Contest Experiences | Codeforce Round: #872 (Div. 1 & 2)
Last Updated :
30 Oct, 2023
Codeforces organized ‘Codeforces Round 872’ for Div 1 and Div 2 on 8th May, 2023. The round was rated for all participants. The pattern of the contest was that it had 5 problems, one of which was divided into two subtasks. Each division was given 2 hours of time to solve them. The contest had some rules like every other codeforces contest. The contest had all kinds of questions from easy to hard.
Prizes:
The contest was rated for all and there was an increase or decrease in the rating depending on the performance. Overall the score distribution for each problem was like this:
Div 1
A
|
500
|
B1
|
500
|
B2
|
750
|
C
|
1750
|
D
|
2250
|
E
|
3000
|
Div 2
A
|
500
|
B
|
1000
|
C
|
1500
|
D1
|
1000
|
D2
|
1250
|
E
|
2750
|
The contest also had penalty for wrong submissions.
Overview of the Challenges:
Experience
Problem A: LuoTianyi and the Palindrome String
Solution: The simple logic in this case was that there were two possibilities.
- CASE 1: If the substring of s from the second character to the last, or s2s3⋯sn is not palindrome then answer will be n-1 where n is the size of the string.
- CASE 2: If the above condition is not satisfied i.e s2=sn, s3=sn-1 etc . Since s is palindrome this means s1=sn, s2=sn-1. In this situation, every subsequence of s will be a palindrome , so the answer should be −1.
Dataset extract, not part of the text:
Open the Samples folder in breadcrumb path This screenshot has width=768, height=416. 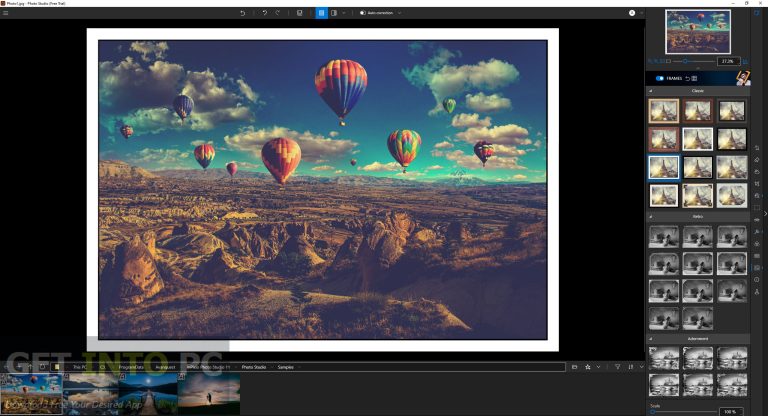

Problem B: LuoTianyi and the Grid
Solution: My first approach was greedy approach it means that the maximum possible a appears as the maximum value of as many subtables as possible, meanwhile, the minimum possible a appears as the minimum value of as many subtables as possible. This meant making the upper-left square minimum.
Problem C: LuoTianyi and the Show
Solution: Firstly i pointed out that if someone has a specific favorite seat (not -1 or -2), and their seat is taken by either a -1 or -2 occupant, it’s more sensible to prioritize the person with the favourite seat and allow them to go first, followed by the -1 or -2 occupant. After the people with favourite seat are seated, we place -1 and -2 . We find answer greedily for each division point.
Problem D1 and D2: LuoTianyi and the Floating Islands
Solution: A node is special if a person is present at it. I thought of a general approach for checking all nodes but the time complexity for that approach would give TLE(time limit exceeded) for the constraints so I checked for the patterns and on careful analysation , I realized if k is odd then there was only one node satisfying the condition. I tried to prove this theoretically after contest.
For its second part i only had to change the data types.
Problem E: LuoTianyi and XOR-Tree
Solution: I personally found this question a bit hard mainly because i was unable to optimize it. I couldn’t successfully implement it but the basic idea was to find the number of operations needed to make every path from a leaf inside the subtree of u to the root have the xor value of w. We could use a map for storing all these values and calculating the minimum one as answer.
Conclusion
All over the contest consisted if good problem in addition to the good test cases. I attempted from div 2 and solved the three questions. Anyone with enough practice could have easily solved the problems. My rating increased by +16 , if i had solved the questions earlier in less time then my rating would have increased more.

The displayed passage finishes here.